• _REQUIRED TASKS_:
**A.** Update the piece on writing while holding down a job: give it again starting with "How to write" and going on through "disadvantages of them...", with "scriptwriting" changed to "screenwriting".
**B.** Go on with the piece on writing while holding down a job, picking up after its last sentence.

=== EXTRACTED TEXT ===

How to write and eat at the same time

2006

  1. The McJob
  2. The Near Miss job
  3. The genuinely complementary job/career
  4. The outside job
  5. The real job
  6. Moving to freelance

There are many ways to combine real life and scriptwriting - I have done most of them so here are my thoughts on the kinds of jobs you can get and the advantages and disadvantages of them...

The McJob

We've all had a couple of these right? These are the slumming it jobs that we thought we would never do but get us through a year or two while we get some rubber on the road in our real work. These jobs can be fun, are usually more about the people than the work and provide us with some real world experiences along the way. My version was scooping ice creams and ripping tickets in a cinema or two in Melbourne while I put myself through a writing course.

The advantages were many: I got my days to myself, I got to see rafts of films for nothing and the people ranged from 'interesting' to genuinely likable and most of us were on other paths (artists, writers, designers) so then sense of community was strong.

=== GIVEN MATERIAL ===

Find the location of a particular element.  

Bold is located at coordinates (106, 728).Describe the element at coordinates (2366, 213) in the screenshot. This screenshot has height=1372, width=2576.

===

• _EXPECTED RESPONSES_:
**A.**
How to write and eat at the same time

2006

  1. The McJob
  2. The Near Miss job
  3. The genuinely complementary job/career
  4. The outside job
  5. The real job
  6. Moving to freelance

There are many ways to combine real life and screenwriting - I have done most of them so here are my thoughts on the kinds of jobs you can get and the advantages and disadvantages of them...

**B.**
On the down side I really was scooping ice creams, around 60 a shift. I ate too many of them. And then there was the assault, the armed robbery and the danger of picking up something on the floor that an older gentleman might have used to gratify themselves into. And the Junkies who locked themselves in the toilets. And then there's no sick pay and all that.

What to watch for: The difficulty is that how you feel about this job will revolve around how well your real work is doing. If you find yourself getting nothing made, just turned thirty and still ripping tickets it can make you feel like shit pretty quick.

Advice: Take it, but do it for a specific period (education for instance) take lots of notes as you may never meet this kind of person again in life, and enjoy it. Works best if you don't need too much in the way of money, so best done before you have a family or many possessions.

The Near Miss job

You want to write but you end up working for a literary agent as a office admin. The tactics for this one are simple - learn what you can, make contacts and then RUN A MILE. If you are not in the 'promotion line' then treat this with caution. Once you have shown the boss your writing, it's time to go. No one will respect you if you stay too long.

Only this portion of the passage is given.